From Vannevar Bush’s 1945 essay which conceptually predicted the world wide web through the evolution of the Internet today, Hypertext has demonstrated one crucial truth linking technology and culture: that language is integral to not only how we communicate with each other and how we codify history, but it is paramount to how we think as individuals. And once language is seized and mandated, our ability to cogitate individually is diminished if not entirely removed.  How we conceive of ourselves and the world, similar to Heidegger’s elaboration, is embedded within language.  Our intelligibility to and of the Other is essentially part of a larger linguistic structure whereby who we are is evoked primarily through language as discourse. Or as Heidegger writes, the “intelligibility of Being-in-the-worldan intelligibility which goes with a state-of-mind—expresses itself as discourse.”

Here we are at the end of December 2018 about to enter yet another numerical fiction as  infective ideology which decides who is worthy of being silenced dominates the virtual sphere. From the almost 600 million fake accounts shut down on Facebook earlier this year to the more recent crack down on Instagram of fake likes and comments, it is not exactly clear what kind of speech act is acceptable, nor to whom certain ideas are acceptable.  What is evident today is that we are firmly at the intersection where political ideology has crossed over into religious zealotry—albeit this new religion has replaced a god figure with wokeness.
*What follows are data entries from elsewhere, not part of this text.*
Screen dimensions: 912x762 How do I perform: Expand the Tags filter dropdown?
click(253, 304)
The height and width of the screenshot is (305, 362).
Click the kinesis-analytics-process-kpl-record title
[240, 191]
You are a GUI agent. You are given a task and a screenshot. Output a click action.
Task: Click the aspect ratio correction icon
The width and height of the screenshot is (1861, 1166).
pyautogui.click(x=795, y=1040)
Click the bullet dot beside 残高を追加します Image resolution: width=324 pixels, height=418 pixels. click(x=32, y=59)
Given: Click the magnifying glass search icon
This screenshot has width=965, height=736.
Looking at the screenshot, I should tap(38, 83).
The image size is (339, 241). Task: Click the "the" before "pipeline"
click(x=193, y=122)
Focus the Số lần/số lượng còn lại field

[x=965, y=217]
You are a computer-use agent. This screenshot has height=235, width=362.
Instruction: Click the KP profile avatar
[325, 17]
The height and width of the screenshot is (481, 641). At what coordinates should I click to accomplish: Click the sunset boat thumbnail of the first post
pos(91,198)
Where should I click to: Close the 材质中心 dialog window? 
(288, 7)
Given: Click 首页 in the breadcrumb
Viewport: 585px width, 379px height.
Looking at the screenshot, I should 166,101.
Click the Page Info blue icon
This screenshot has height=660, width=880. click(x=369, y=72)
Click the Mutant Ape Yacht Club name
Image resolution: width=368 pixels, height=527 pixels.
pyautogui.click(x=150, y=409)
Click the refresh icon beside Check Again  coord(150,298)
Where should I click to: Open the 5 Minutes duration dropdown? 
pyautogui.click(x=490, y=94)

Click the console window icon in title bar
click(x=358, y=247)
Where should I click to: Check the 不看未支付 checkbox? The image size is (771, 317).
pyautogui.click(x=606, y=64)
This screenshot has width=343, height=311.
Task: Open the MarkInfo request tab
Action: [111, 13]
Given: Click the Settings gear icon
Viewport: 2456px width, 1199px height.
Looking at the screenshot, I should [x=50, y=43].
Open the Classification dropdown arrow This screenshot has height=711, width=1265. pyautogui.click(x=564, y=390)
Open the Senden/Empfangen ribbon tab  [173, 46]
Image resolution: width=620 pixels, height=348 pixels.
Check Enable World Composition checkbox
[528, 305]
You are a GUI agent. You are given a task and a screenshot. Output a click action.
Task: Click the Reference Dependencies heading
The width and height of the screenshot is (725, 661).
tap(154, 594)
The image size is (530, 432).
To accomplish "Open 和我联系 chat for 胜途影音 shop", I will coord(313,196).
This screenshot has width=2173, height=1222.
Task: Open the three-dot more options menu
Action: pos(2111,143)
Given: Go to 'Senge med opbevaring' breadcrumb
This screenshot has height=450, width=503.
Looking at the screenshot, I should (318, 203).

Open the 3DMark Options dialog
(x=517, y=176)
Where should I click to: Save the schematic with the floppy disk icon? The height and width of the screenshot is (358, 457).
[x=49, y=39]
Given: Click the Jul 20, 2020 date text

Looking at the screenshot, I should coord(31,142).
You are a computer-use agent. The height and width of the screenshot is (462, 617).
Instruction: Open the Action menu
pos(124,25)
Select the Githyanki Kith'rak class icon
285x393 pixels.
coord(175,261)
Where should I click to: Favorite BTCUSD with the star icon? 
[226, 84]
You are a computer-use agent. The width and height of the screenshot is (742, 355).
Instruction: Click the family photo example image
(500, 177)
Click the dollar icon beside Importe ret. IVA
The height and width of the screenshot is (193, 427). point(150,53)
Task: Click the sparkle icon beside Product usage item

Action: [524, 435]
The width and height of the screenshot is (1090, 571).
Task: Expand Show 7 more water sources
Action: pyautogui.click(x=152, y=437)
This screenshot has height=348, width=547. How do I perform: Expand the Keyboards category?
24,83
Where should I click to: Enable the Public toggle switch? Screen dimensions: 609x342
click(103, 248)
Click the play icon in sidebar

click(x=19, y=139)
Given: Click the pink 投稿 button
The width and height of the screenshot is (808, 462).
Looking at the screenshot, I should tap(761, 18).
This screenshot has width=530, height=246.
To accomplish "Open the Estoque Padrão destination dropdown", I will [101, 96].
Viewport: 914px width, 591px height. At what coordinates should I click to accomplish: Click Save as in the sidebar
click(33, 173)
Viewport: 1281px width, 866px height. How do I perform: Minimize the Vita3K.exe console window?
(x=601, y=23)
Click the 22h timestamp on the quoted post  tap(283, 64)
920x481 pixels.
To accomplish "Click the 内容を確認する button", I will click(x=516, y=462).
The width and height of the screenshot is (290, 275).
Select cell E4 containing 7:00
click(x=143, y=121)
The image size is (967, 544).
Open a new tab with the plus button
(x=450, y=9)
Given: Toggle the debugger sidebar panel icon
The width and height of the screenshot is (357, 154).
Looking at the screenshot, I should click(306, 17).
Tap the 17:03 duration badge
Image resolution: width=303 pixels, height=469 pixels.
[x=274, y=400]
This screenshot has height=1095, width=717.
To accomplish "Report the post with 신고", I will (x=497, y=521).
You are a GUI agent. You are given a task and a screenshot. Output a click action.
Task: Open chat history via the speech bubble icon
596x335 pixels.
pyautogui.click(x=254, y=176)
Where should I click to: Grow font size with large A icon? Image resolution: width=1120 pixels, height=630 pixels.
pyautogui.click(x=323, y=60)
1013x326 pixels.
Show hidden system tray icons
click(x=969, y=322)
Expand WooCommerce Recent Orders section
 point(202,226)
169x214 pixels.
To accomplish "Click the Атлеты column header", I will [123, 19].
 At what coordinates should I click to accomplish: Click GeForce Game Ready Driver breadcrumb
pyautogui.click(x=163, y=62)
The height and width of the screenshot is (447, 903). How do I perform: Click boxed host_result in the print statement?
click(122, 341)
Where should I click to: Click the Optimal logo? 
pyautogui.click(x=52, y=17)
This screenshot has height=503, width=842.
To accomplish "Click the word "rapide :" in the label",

Meanwhile, the ex-communicated of social media and those staying under the radar are rethinking how to maintain the dialectic of debate.  As our lives are granted meaning through personal and political acts which end up being recorded on various digital, analogue, celluloid, and other plastic formats, all these media are inevitably constructed of various languages that put form and sense together. How disingenuous a world where academic publications embrace slurs as acceptable responses to critical debate and where the material reality of history and of the present are wiped away in favor of the new catechism: “It’s all about my feelings.” 

For 2019, let’s work together to tolerate difference—and I don’t mean the blue-haired, special-pronoun, six-qualifiers-before-one’s-name difference. I mean let’s embrace actual difference—that is the difference of opinion—which is the natural outcome of any number of disparate humans coming together to discuss a wide range of topics. The repression of robust, nuanced debate which accommodates disagreement is the hallmark of religious zealotry. It doesn’t matter how brilliantly this “religion” postures to the masses about its supposed virtues or its "inclusivity"—the outcome is the same: it is exclusive of anything that does not fall within its orthodoxy while it promotes the end of knowledge.